When installing on an AWS instance, and adding hosts using their public names, the installation will fail when the hosts fail to heartbeat.

Severity: Med

Workaround:

Use the Back button in the wizard to return to the original screen, where it prompts for a license.

Rerun the wizard, but choose "Use existing hosts" instead of searching for hosts. Now those hosts show up with their internal EC2 names.

Continue through the wizard and the installation should succeed.

2015年9月1日 星期二

Cloudera manager agent installation fail due to missing of ntp package

So was trying to explore Cloudera Hadoop by following this installation guide and run into issue in bringing up cloudera manager agent (cloudera-scm-agent).

The installation GUI was complaining with below message

  Installation failed. Failed to receive heartbeat from agent.

Ensure that the host's hostname is configured properly.
Ensure that port 7182 is accessible on the Cloudera Manager Server (check firewall rules).
Ensure that ports 9000 and 9001 are free on the host being added.
Check agent logs in /var/log/cloudera-scm-agent/ on the host being added (some of the logs can be found in the installation details).

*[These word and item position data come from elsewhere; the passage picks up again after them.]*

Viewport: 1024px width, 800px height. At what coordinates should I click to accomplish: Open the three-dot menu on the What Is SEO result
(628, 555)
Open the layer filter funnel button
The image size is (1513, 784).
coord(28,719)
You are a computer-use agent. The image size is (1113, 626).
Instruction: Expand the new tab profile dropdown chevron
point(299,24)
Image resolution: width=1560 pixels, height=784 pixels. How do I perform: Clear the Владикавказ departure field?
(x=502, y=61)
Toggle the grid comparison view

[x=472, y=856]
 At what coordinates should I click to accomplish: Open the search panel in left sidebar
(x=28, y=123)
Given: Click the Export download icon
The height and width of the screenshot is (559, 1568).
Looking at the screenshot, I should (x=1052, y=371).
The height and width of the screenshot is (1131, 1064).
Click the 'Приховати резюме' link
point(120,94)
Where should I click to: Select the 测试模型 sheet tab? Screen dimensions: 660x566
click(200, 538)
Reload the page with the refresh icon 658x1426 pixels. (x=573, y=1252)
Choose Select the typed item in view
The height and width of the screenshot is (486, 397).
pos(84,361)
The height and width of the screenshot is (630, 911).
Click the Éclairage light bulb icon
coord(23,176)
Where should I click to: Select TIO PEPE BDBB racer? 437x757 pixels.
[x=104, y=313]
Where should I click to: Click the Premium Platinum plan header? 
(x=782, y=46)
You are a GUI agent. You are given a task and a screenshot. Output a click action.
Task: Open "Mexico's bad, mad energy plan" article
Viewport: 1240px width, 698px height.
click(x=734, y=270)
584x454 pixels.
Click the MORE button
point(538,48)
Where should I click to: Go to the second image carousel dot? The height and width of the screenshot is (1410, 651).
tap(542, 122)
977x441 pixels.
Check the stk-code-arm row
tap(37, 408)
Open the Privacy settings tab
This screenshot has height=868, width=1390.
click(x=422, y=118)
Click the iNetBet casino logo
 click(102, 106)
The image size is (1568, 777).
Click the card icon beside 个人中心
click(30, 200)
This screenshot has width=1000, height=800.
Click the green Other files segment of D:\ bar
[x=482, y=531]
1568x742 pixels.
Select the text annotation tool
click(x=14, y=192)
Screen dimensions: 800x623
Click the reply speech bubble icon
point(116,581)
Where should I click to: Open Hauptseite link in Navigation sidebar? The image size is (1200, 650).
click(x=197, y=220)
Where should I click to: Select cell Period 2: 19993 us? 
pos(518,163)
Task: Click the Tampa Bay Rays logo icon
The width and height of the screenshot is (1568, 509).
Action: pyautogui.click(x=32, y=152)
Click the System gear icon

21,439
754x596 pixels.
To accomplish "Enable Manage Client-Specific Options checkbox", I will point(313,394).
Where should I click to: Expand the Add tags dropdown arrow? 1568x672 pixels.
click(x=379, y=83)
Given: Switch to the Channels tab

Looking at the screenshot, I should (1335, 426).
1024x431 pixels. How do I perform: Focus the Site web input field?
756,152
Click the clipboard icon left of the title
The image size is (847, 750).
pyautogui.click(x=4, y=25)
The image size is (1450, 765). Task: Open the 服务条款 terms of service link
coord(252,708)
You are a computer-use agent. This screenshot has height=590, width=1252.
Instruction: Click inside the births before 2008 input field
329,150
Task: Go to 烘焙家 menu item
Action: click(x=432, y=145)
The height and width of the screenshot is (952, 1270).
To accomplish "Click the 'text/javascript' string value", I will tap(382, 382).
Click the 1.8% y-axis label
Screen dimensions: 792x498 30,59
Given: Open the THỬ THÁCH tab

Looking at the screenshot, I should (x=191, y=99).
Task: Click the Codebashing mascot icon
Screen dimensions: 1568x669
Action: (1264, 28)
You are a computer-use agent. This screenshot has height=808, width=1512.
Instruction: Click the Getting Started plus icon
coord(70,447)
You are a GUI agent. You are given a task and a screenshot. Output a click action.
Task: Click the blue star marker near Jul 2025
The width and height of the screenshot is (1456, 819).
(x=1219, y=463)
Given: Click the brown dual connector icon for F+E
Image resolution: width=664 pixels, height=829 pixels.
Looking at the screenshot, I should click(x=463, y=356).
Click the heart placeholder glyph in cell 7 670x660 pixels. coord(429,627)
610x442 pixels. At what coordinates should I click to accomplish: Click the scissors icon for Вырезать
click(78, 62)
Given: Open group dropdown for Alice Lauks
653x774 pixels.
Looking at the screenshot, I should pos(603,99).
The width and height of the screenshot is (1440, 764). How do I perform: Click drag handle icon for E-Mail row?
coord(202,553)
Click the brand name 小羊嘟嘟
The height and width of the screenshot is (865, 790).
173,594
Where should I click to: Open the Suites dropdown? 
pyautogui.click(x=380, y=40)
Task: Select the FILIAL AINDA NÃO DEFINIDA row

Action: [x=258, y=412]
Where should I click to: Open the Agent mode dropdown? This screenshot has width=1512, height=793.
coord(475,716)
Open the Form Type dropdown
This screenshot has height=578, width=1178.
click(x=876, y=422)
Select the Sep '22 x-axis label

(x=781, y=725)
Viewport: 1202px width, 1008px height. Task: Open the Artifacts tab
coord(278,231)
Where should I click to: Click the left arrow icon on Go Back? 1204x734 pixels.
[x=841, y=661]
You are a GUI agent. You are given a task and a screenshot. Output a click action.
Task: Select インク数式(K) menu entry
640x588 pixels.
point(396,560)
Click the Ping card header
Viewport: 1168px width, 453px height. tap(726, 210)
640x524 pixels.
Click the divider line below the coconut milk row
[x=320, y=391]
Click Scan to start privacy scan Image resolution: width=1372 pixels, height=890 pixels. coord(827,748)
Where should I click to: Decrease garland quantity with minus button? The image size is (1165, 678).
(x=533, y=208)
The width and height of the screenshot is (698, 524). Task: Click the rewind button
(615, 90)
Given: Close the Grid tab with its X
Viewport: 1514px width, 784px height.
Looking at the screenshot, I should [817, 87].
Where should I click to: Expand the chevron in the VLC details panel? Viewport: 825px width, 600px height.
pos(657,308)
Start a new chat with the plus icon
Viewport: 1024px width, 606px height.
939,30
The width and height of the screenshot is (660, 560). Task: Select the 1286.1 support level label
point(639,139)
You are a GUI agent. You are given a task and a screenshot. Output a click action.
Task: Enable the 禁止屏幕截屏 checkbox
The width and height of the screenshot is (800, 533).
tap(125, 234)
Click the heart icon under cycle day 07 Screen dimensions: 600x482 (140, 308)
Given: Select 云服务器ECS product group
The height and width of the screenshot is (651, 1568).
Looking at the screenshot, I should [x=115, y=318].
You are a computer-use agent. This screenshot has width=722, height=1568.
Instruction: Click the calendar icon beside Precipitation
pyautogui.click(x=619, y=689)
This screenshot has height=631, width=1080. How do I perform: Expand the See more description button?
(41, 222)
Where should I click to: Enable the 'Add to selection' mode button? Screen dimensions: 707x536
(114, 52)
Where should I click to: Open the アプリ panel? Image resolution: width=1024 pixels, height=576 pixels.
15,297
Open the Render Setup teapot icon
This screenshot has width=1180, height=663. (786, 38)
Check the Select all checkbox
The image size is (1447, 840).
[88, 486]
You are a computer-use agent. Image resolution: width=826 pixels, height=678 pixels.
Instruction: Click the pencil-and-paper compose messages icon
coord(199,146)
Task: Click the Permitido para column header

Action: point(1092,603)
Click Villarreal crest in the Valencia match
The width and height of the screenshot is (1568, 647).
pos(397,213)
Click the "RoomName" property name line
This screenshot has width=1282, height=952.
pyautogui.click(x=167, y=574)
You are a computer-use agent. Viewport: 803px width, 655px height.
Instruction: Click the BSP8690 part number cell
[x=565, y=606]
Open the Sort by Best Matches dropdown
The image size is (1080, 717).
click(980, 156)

So looking at /var/log/cloudera-scm-agent/cloudera-scm-agent.log

 1
 2
 3
 4
 5
 6
 7
 8
 9
10
11
12
13
[10/Sep/2015 07:57:16 +0000] 2366 Monitor-HostMonitor throttling_logger ERROR    Failed to collect NTP metrics
Traceback (most recent call last):
  File "/usr/lib64/cmf/agent/src/cmf/monitor/host/ntp_monitor.py", line 37, in collect
    result, stdout, stderr = self._subprocess_with_timeout(args, self._timeout)
  File "/usr/lib64/cmf/agent/src/cmf/monitor/host/ntp_monitor.py", line 30, in _subprocess_with_timeout
    return subprocess_with_timeout(args, timeout)
  File "/usr/lib64/cmf/agent/src/cmf/subprocess_timeout.py", line 49, in subprocess_with_timeout
    p = subprocess.Popen(**kwargs)
  File "/usr/lib64/python2.6/subprocess.py", line 642, in __init__
    errread, errwrite)
  File "/usr/lib64/python2.6/subprocess.py", line 1234, in _execute_child
    raise child_exception
OSError: [Errno 2] No such file or directory

So looking at /usr/lib64/cmf/agent/src/cmf/monitor/host/ntp_monitor.py, the culprit is there

     35     try:
     36       args = ["ntpdc", "-np"]
     37       result, stdout, stderr = self._subprocess_with_timeout(args, self._timeout)

As a quick fix, do a yum install ntp should help getting rid of this error.